*** Data in this exercise ***

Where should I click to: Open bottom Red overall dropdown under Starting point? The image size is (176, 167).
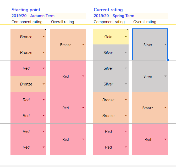click(x=83, y=139)
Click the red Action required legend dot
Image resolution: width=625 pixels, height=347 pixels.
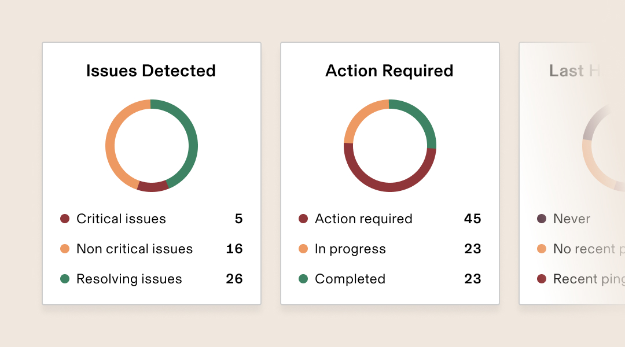coord(303,219)
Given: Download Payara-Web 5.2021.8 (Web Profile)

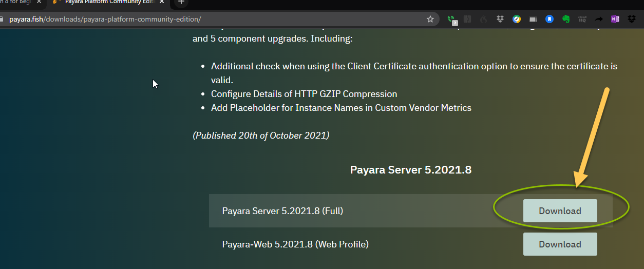Looking at the screenshot, I should (560, 244).
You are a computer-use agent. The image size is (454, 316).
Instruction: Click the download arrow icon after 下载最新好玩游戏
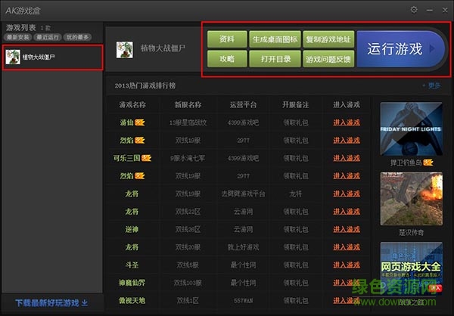pos(85,304)
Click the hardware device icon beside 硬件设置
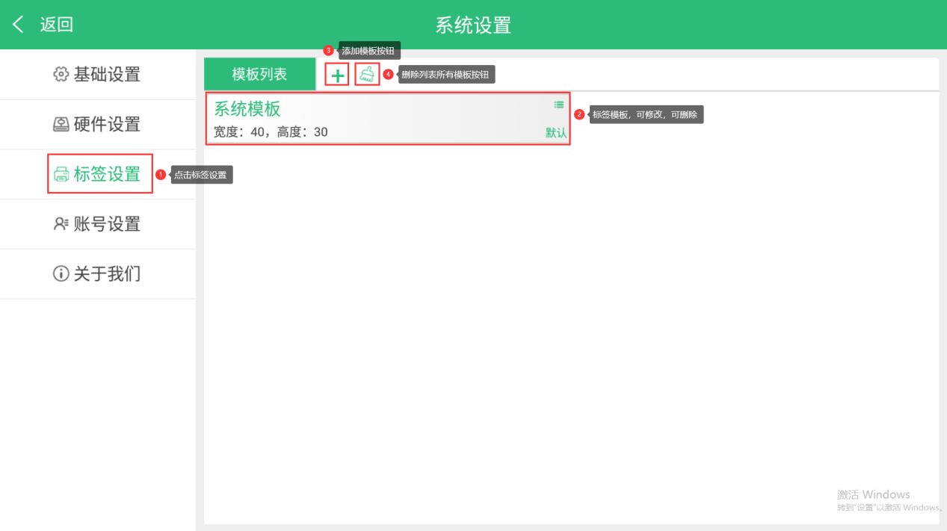The image size is (947, 531). (x=61, y=125)
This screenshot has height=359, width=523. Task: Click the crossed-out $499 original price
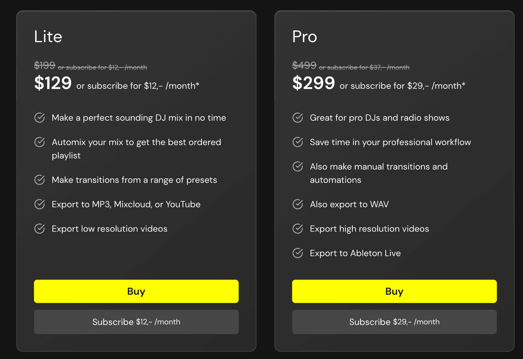click(304, 65)
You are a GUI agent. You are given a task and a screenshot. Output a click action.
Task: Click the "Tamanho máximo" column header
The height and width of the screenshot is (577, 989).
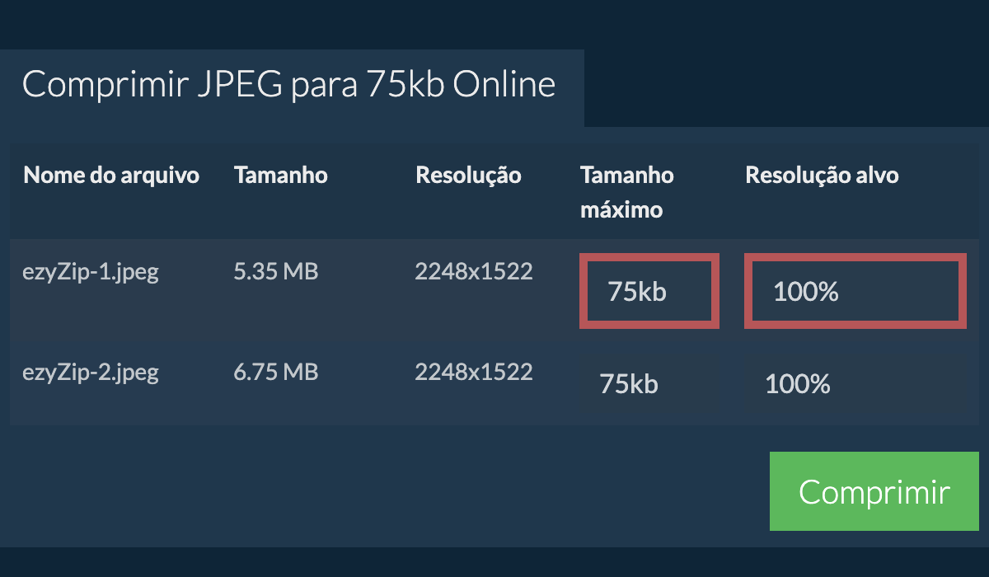pyautogui.click(x=626, y=192)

*** End of Data in this exercise ***

What this task involves
Every entry above should be given again exactly, with no images included.

Task output
Where should I click to: Open bottom Red overall dropdown under Starting point? The image size is (176, 167).
click(x=83, y=139)
Click the red Action required legend dot
Image resolution: width=625 pixels, height=347 pixels.
coord(303,219)
Given: Download Payara-Web 5.2021.8 (Web Profile)

Looking at the screenshot, I should (560, 244).
You are a computer-use agent. The image size is (454, 316).
Instruction: Click the download arrow icon after 下载最新好玩游戏
pos(85,304)
Click the hardware device icon beside 硬件设置
The image size is (947, 531). (x=61, y=125)
This screenshot has height=359, width=523. Task: Click the crossed-out $499 original price
click(304, 65)
You are a GUI agent. You are given a task and a screenshot. Output a click action.
Task: Click the "Tamanho máximo" column header
The height and width of the screenshot is (577, 989).
pyautogui.click(x=626, y=192)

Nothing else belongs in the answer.